OBJECTIVES:
1) In the earnings report excerpt, by how much did revenues in the Individual Life segment rise for the nine months ended September 30, 2002?
2) Pick up the earnings report excerpt right after its final sentence and carry it forward.

READING PASSAGE:
-- begin --

Expenses increased $29, or 7%, and $61, or 5%, for the third quarter and nine
months ended September 30, 2002, respectively, primarily driven by increases in
benefits and claim expenses and operating expenses as a result of the growth in
the institutional investment products business and an increase in the death
benefit costs incurred by the individual annuity operation, as a direct result
of the lower equity markets. Partially offsetting these increases were decreases
in amortization of policy acquisition costs related to the individual annuity
business, which declined as a result of lower estimated gross profits, driven by
the decrease in fee income and the increase in death benefit costs.
Net income decreased $11, or 12%, and $12, or 4%, for the third quarter and nine
months ended September 30, 2002, respectively. The growth in revenues was
related to other investment products, particularly the institutional investment
product business. This growth was almost completely offset by the decline in
revenues in the individual annuity operation, which was negatively impacted by
the lower equity markets. Additionally, increases in the death benefit costs
incurred by the individual annuity operation as the result of the lower equity
markets contributed to the decreased earnings as compared to the equivalent
period in 2001. (For discussion of the potential future financial statement
impact of continued declines in the equity market on the Investment Products
segment, see the Capital Markets Risk Management section under "Market Risk").
- -------------------------------------------------------------------------------
INDIVIDUAL LIFE
- -------------------------------------------------------------------------------
THIRD QUARTER ENDED NINE MONTHS ENDED
SEPTEMBER 30, SEPTEMBER 30,
----------------------------------------------
2002 2001 2002 2001
- --------------------------------------------------------------------------------
Revenues $216 $205 $644 $553
Expenses 186 179 558 478
- --------------------------------------------------------------------------------
NET INCOME $ 30 $ 26 $ 86 $ 75
================================================================================
Revenues in the Individual Life segment increased $11, or 5%, and $91, or 16%,
for the third quarter and nine months ended September 30, 2002, respectively.

-- end --

PROVIDED DATA:
-- begin --

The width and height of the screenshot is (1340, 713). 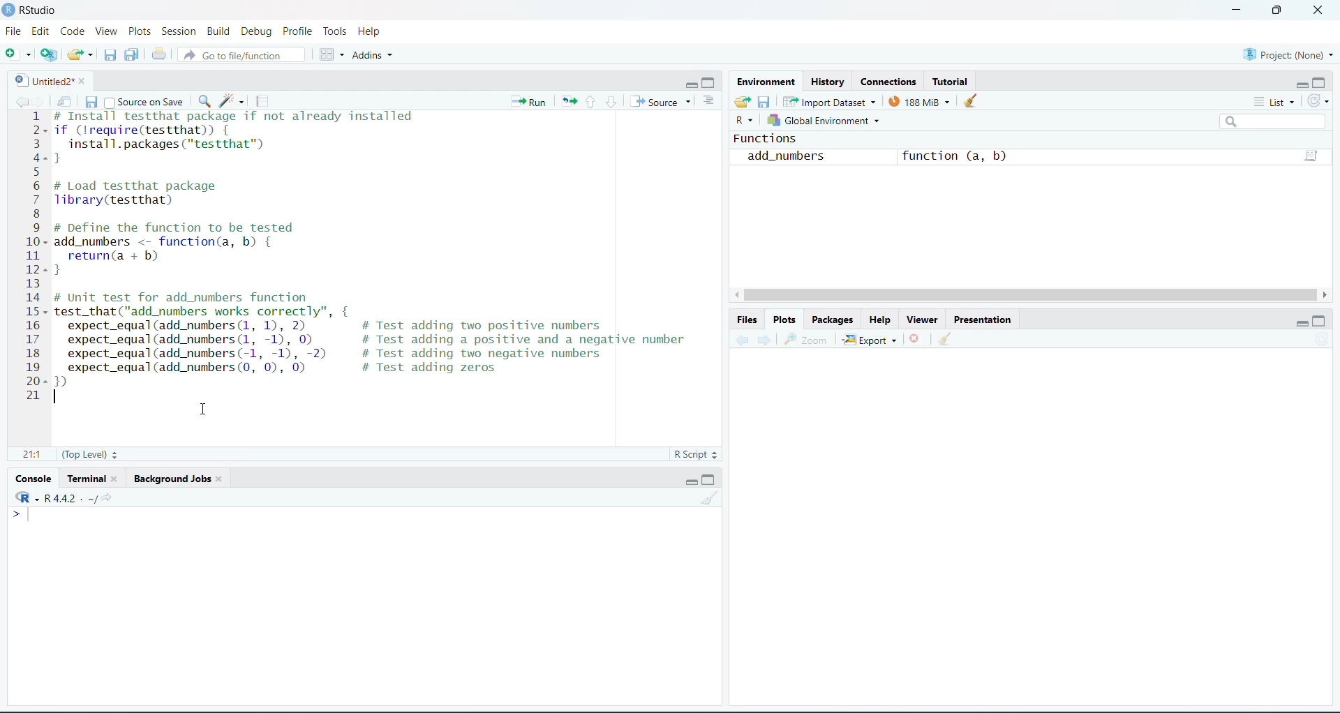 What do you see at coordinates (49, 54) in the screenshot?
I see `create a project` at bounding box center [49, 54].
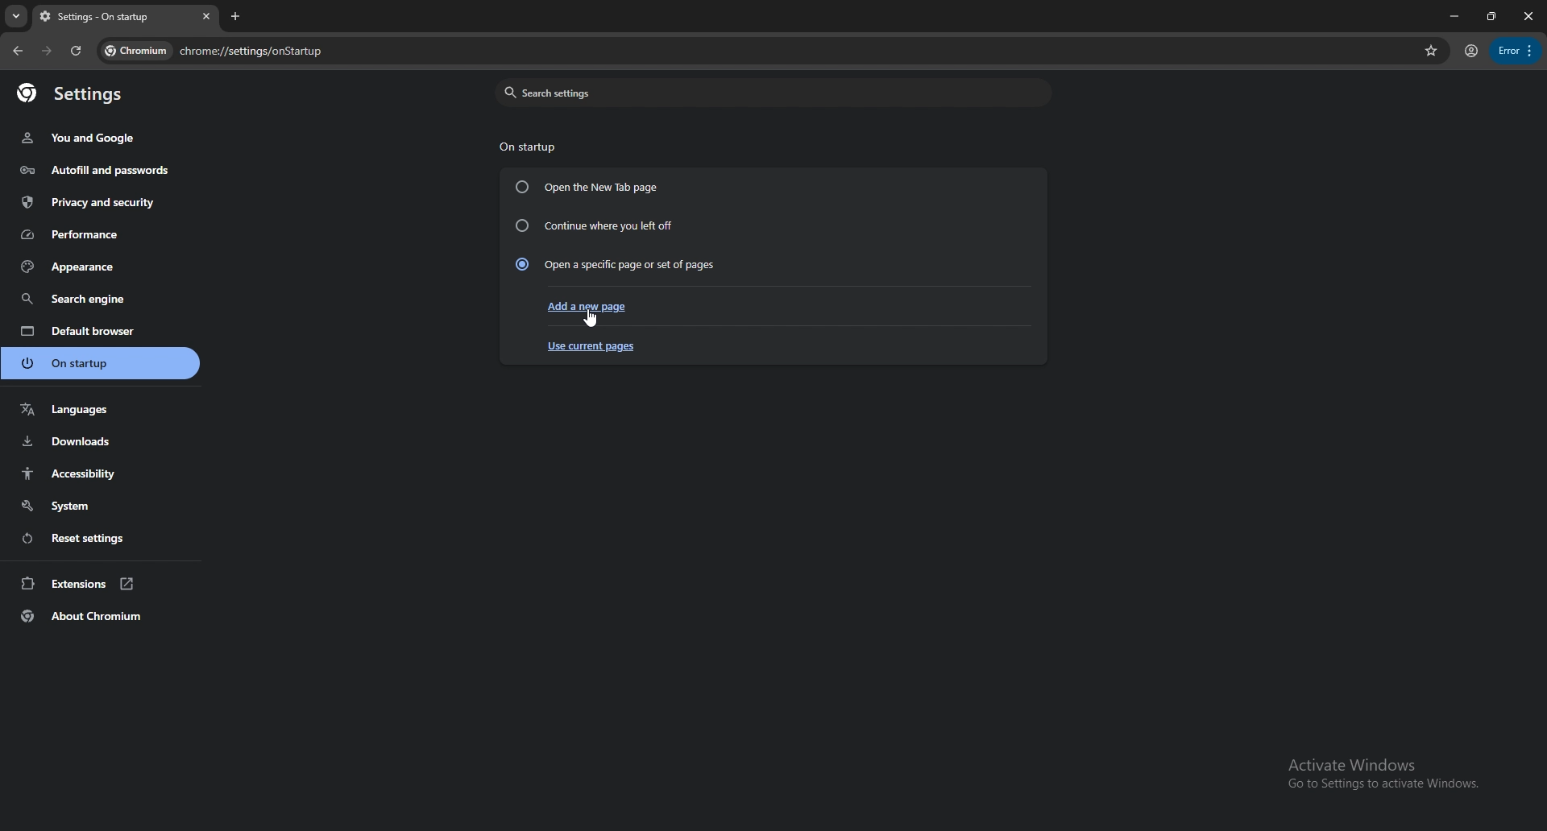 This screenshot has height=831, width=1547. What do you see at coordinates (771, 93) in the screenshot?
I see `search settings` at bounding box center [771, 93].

-- end --

ANSWERS:
1) $91, or 16%

2)
For the third quarter, the revenue growth was primarily driven by an increase in
fee income as the result of an increase in life insurance in-force as of
September 30, 2002 as compared to the equivalent period in 2001. The revenue
growth related to the nine months ended September 30, 2002 was attributed to
higher fee income and investment income related to the Fortis transaction.
Expenses increased $7, or 4%, and $80, or 17%, for the third quarter and nine
months ended September 30, 2002, principally driven by the growth in the
business resulting from the Fortis acquisition. In addition, mortality
experience (expressed as death claims as a percentage of net amount at risk) for
the nine months ended September 30, 2002 was higher than the comparable prior
year period primarily due to a higher than expected occurrence of large claims
during the first quarter of 2002.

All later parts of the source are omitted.